Frame Relay and RIP problem configuration and observation (CNA-04-002)

CCNA Exploration 4.0, Semester 4, "Frame Relay and RIP problem configuration and observation" Packet Tracer 5.0 practice file (CNA-04-002).




Of course, I do not recommend you to use RIP anymore during my lecture. Since this is a typical RIP over Frame Relay problem in all versions of ICND materials, you might be interested to configure and observe it!

In this example, we have only two Virtual Circuit available. One is between Router 1 and Router 2, and the other is between Router 2 and Router 3. This is quite a typical deployment in "hub and spoke" scenario to minimize virtual circuit cost!

The access to Frame Relay configuration is not difficult at all for you. All you have to do is to change serial encapsulation to "frame-relay". Here is the sample configuration for Router 1:


interface Serial0/0/0
 ip address 10.1.1.1 255.255.255.0
 encapsulation frame-relay

After you configure all three interfaces on three routers, please wait a moment! Cisco IOS's Inverse ARP feature would automatically setup the correct IP addresses mapping to DLCIs. We can examine this on Router 2:


R2#show frame-relay map
Serial0/0/0 (up): ip 10.1.1.1 dlci 201, dynamic, broadcast, CISCO, status defined, active
Serial0/0/0 (up): ip 10.1.1.3 dlci 203, dynamic, broadcast, CISCO, status defined, active
R2#ping 10.1.1.1

Type escape sequence to abort.
Sending 5, 100-byte ICMP Echos to 10.1.1.1, timeout is 2 seconds:
!!!!!
Success rate is 100 percent (5/5), round-trip min/avg/max = 40/50/60 ms

R2#ping 10.1.1.3

Type escape sequence to abort.
Sending 5, 100-byte ICMP Echos to 10.1.1.3, timeout is 2 seconds:
!!!!!
Success rate is 100 percent (5/5), round-trip min/avg/max = 40/54/91 ms

R2#

The frame relay access portion is actually done! Now we look closer at the RIP problem.

After we start RIP on all routers with default setting, we will immediately see a serious problem: Router 1 does not receive Router 3's RIP routes, and vice versa.

R1>show ip route
Codes: C - connected, S - static, I - IGRP, R - RIP, M - mobile, B - BGP
       D - EIGRP, EX - EIGRP external, O - OSPF, IA - OSPF inter area
       N1 - OSPF NSSA external type 1, N2 - OSPF NSSA external type 2
       E1 - OSPF external type 1, E2 - OSPF external type 2, E - EGP
       i - IS-IS, L1 - IS-IS level-1, L2 - IS-IS level-2, ia - IS-IS inter area
       * - candidate default, U - per-user static route, o - ODR
       P - periodic downloaded static route

Gateway of last resort is not set

     10.0.0.0/24 is subnetted, 1 subnets
C       10.1.1.0 is directly connected, Serial0/0/0
C    192.168.1.0/24 is directly connected, FastEthernet0/0
R    192.168.2.0/24 [120/1] via 10.1.1.2, 00:00:23, Serial0/0/0
R1>

The cause for this on Router 2. We have only two virtual circuits available in this case. Therefore, only Router 2 will receive Router 3's RIP updates. Router 1 will never receive them unless Router 2 re-send those RIP updates for Router 1.

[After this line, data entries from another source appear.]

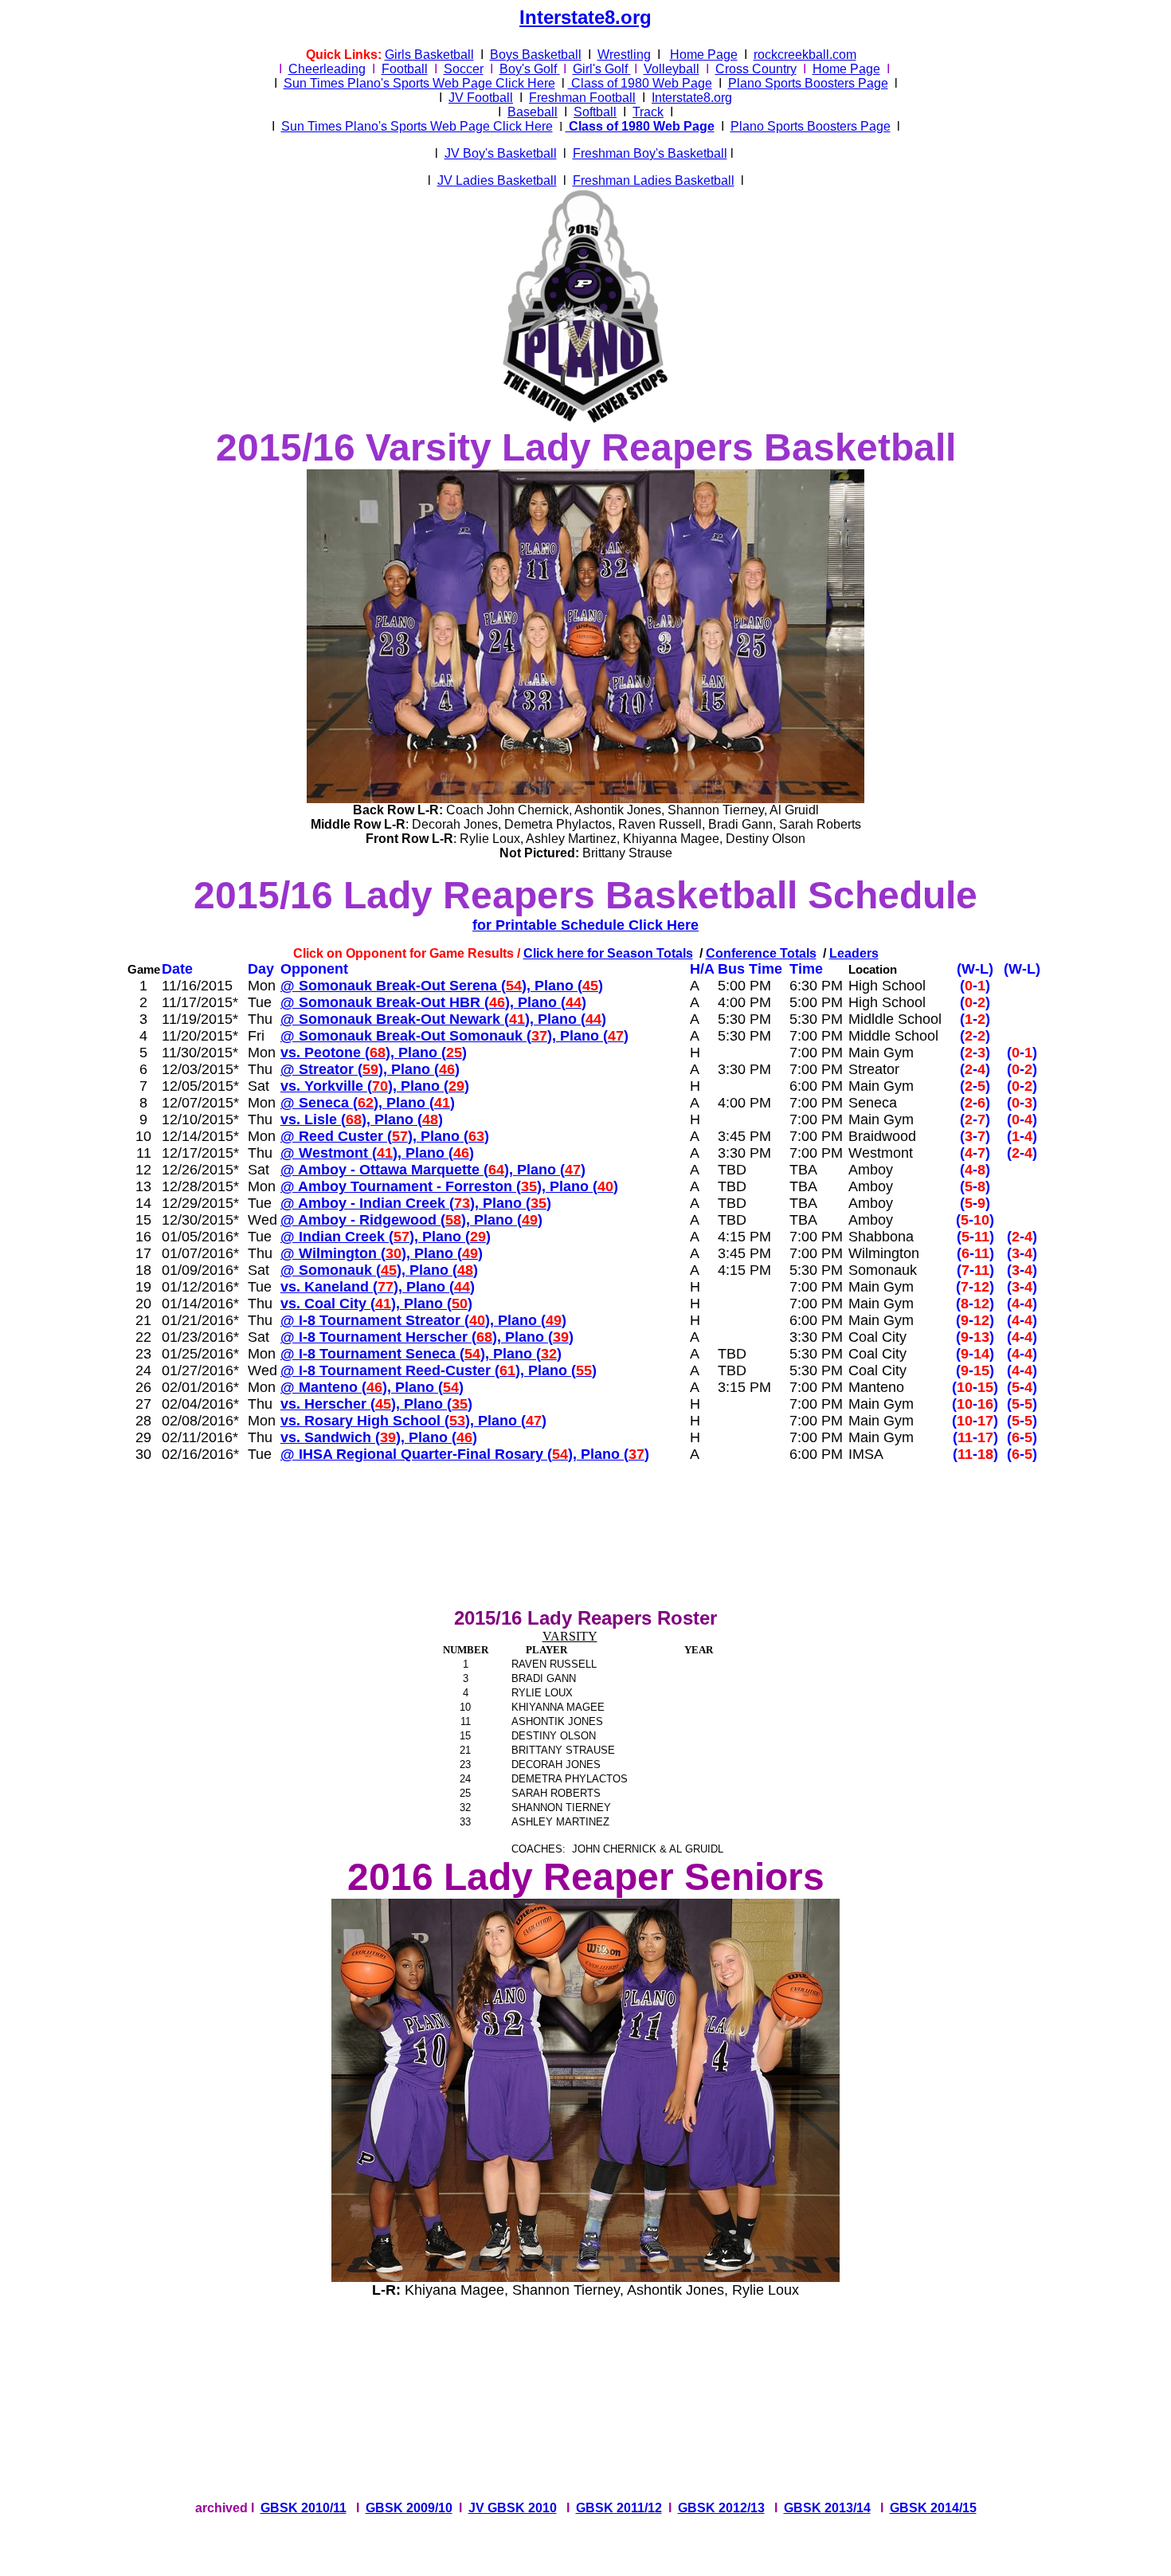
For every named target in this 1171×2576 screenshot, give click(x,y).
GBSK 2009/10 (409, 2508)
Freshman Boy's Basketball (650, 153)
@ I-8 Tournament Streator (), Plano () (423, 1320)
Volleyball (671, 69)
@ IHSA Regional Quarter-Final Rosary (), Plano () (464, 1454)
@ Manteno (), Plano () (372, 1387)
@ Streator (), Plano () (370, 1069)
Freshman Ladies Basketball (653, 180)
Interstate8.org (585, 17)
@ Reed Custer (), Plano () (384, 1136)
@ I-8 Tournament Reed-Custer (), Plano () (438, 1370)
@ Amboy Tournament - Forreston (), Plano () (449, 1186)
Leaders (854, 953)
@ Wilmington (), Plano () (381, 1253)
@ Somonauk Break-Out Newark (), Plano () (443, 1019)
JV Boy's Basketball (501, 153)
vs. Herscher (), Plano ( (376, 1404)
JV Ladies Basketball (497, 180)
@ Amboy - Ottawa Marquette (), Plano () (433, 1170)
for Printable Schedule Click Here (585, 925)
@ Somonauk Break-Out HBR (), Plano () (433, 1002)
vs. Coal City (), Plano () (376, 1304)
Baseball (532, 112)
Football (405, 69)
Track (648, 112)
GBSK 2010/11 (303, 2508)
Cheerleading (327, 69)
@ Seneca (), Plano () (367, 1103)
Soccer (464, 69)
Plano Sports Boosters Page (808, 83)
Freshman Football (582, 97)
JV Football (480, 97)
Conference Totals (761, 953)
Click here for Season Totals (608, 953)
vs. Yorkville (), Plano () (374, 1086)
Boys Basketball (536, 54)
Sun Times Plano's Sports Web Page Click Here (419, 83)
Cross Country (756, 69)
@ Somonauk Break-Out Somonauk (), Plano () (454, 1036)
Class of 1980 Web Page (640, 83)
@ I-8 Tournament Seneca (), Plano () (421, 1354)
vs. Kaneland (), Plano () (377, 1287)
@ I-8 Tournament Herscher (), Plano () (427, 1337)
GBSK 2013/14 (827, 2508)
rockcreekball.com (805, 54)
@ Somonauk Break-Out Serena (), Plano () (441, 986)
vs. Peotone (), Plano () (373, 1053)
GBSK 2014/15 (933, 2508)
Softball (595, 112)
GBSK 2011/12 (619, 2508)
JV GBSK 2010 (512, 2508)
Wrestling (624, 54)
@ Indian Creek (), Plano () (385, 1237)
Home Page (704, 54)
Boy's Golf (528, 69)
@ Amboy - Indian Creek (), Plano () (415, 1203)
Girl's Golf (602, 69)
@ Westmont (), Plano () (377, 1153)
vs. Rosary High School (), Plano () (413, 1421)
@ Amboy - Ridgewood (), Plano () (411, 1220)
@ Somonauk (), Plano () (379, 1270)
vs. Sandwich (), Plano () (378, 1437)
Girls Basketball (429, 54)
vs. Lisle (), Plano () (361, 1119)
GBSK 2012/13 (721, 2508)
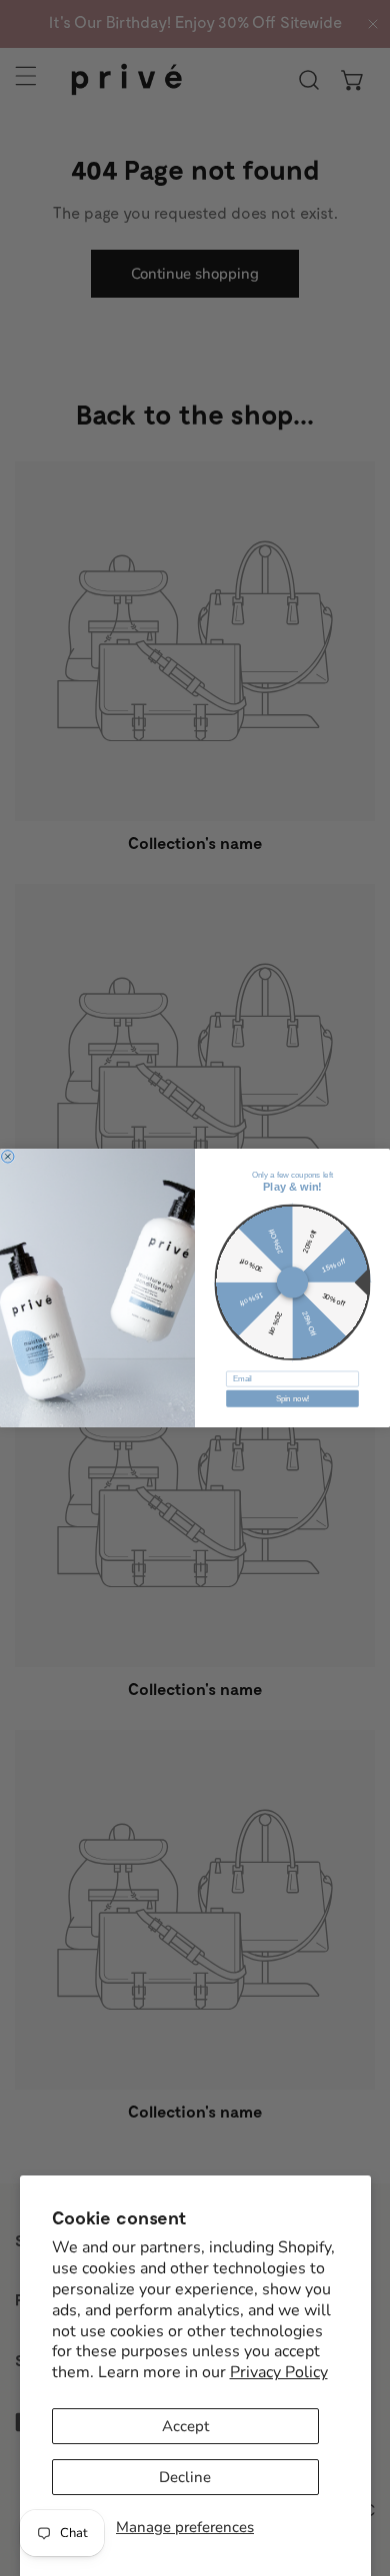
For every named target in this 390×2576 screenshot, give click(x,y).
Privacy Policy (279, 2372)
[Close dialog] (8, 1157)
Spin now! (293, 1398)
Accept (185, 2426)
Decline (185, 2477)
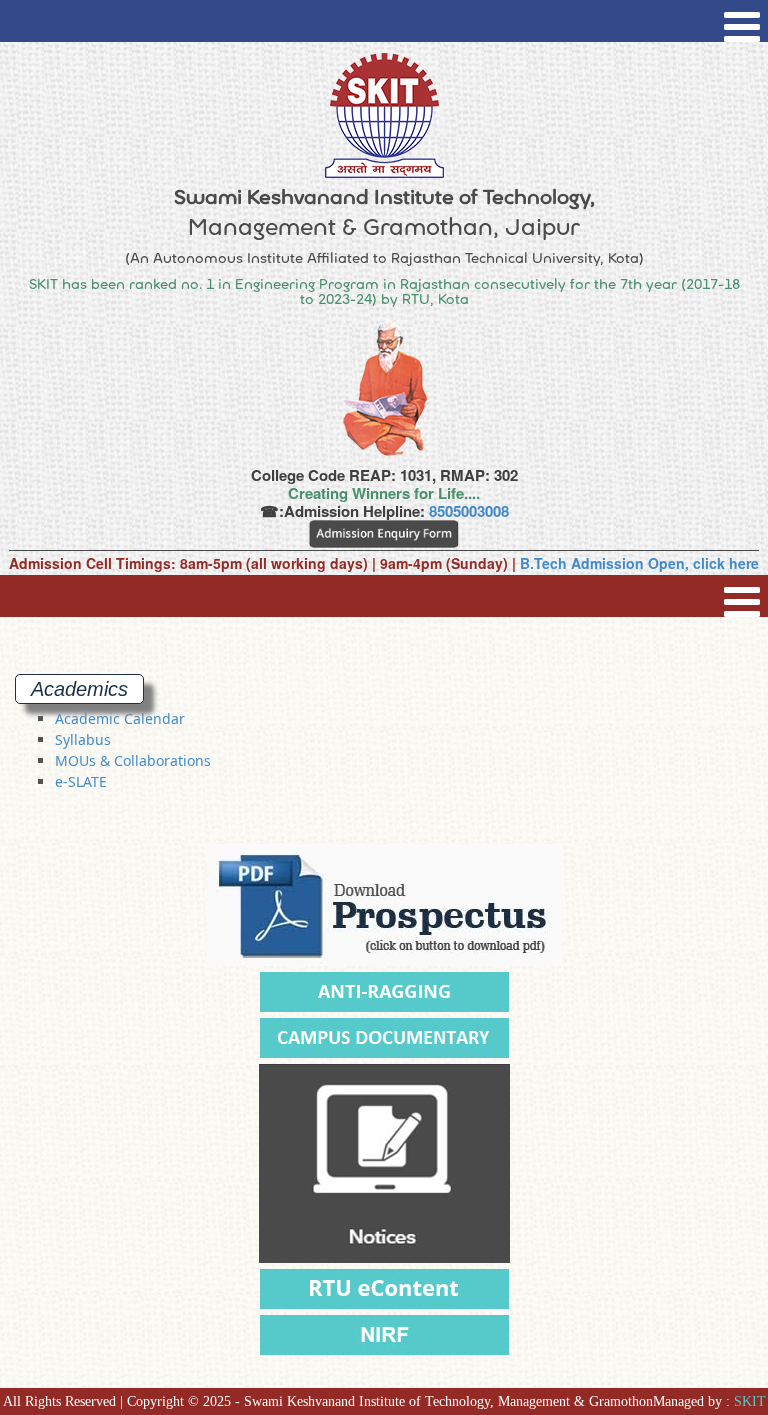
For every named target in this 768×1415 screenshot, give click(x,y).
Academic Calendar (120, 718)
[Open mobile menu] (742, 21)
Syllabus (83, 739)
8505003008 (469, 511)
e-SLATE (81, 781)
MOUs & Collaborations (133, 760)
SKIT (750, 1401)
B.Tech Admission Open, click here (639, 563)
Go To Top (698, 1305)
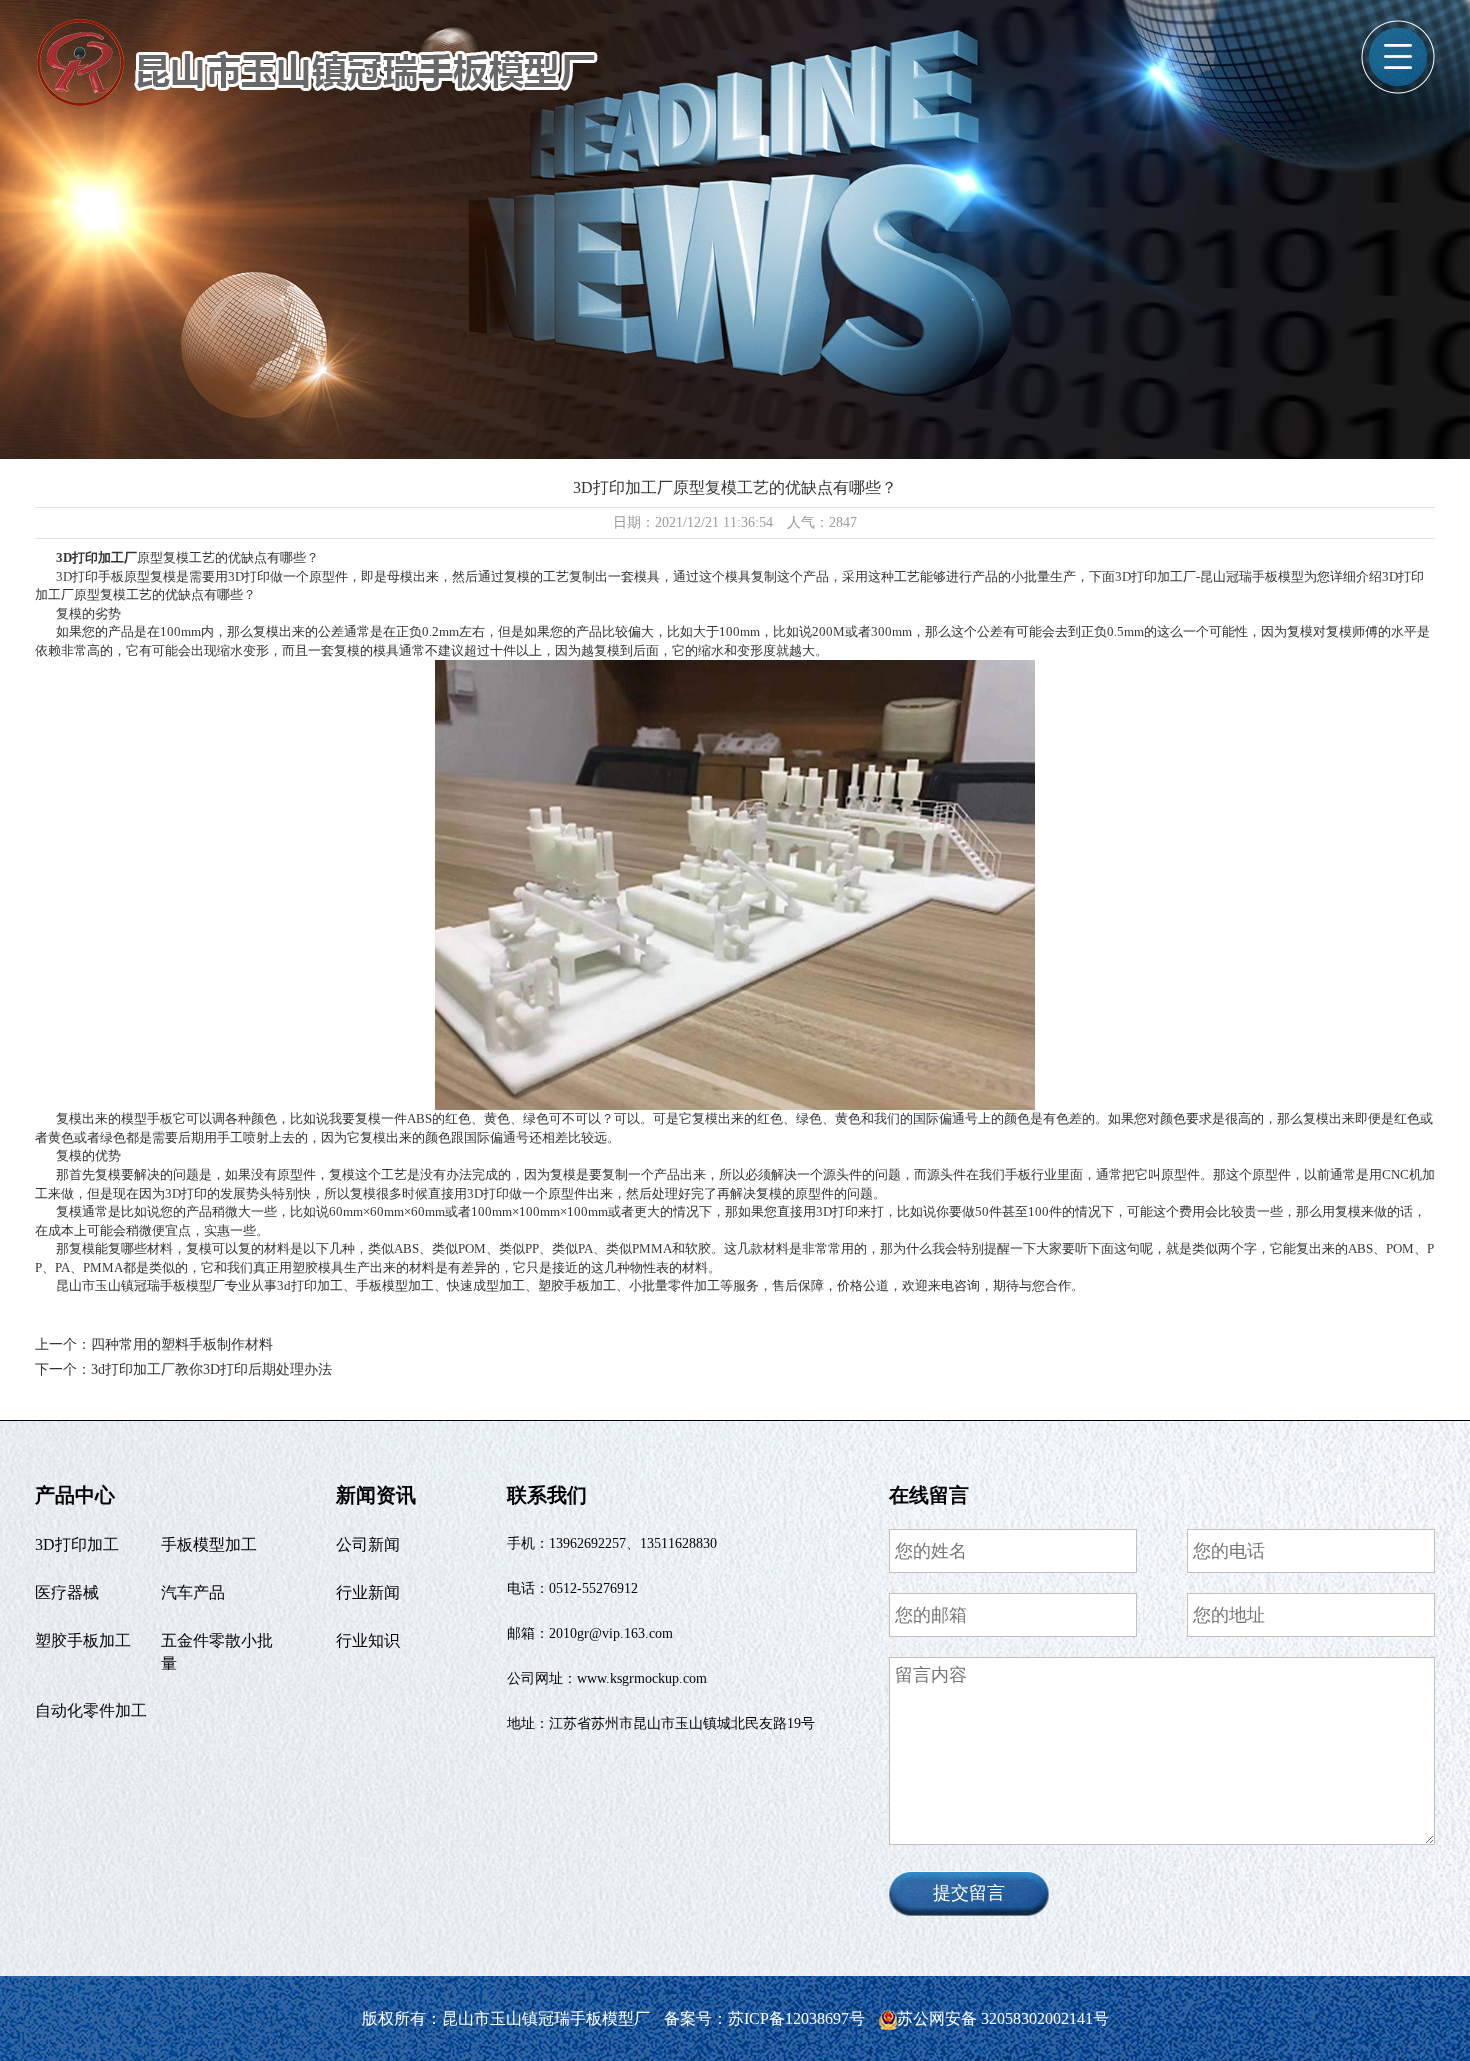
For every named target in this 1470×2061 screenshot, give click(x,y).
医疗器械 (67, 1592)
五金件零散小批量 (217, 1652)
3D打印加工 (77, 1544)
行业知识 (368, 1640)
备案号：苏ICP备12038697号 (766, 2018)
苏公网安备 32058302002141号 (1003, 2018)
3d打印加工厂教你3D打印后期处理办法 (211, 1369)
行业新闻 (368, 1592)
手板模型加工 (209, 1544)
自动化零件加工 (91, 1710)
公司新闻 (368, 1544)
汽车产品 (193, 1592)
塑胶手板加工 (83, 1640)
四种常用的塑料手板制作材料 (182, 1344)
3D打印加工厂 (96, 557)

Recall the default behavior of "split horizon": both Router 1 and Router 3 are addressed in the same subnet, so any RIP updates received in Router 2's Serial0/0/0 interface connecting to this subnet will not be re-sent out through the same interface Serial0/0/0 by Router 2!

That is why Router 1 will not receive Router 3's updates, because Router 2 won't re-send them!

To eliminate this problem, we have to disable the "split horizon" function on Router 2's Serial0/0/0, like this:

interface Serial0/0/0
 ip address 10.1.1.2 255.255.255.0
 no ip split-horizon
 encapsulation frame-relay

Then RIP goes well with such Frame Relay deployment and addressing!

I want to repeat this over and over to you: this is only a sample problem of RIP on Frame Relay. I strongly suggest you to use better protocols such as EIGRP or OSPF instead. Both of them does not have such odd "split horizon" problem. You should refer to this only if you cannot remove RIP in your network!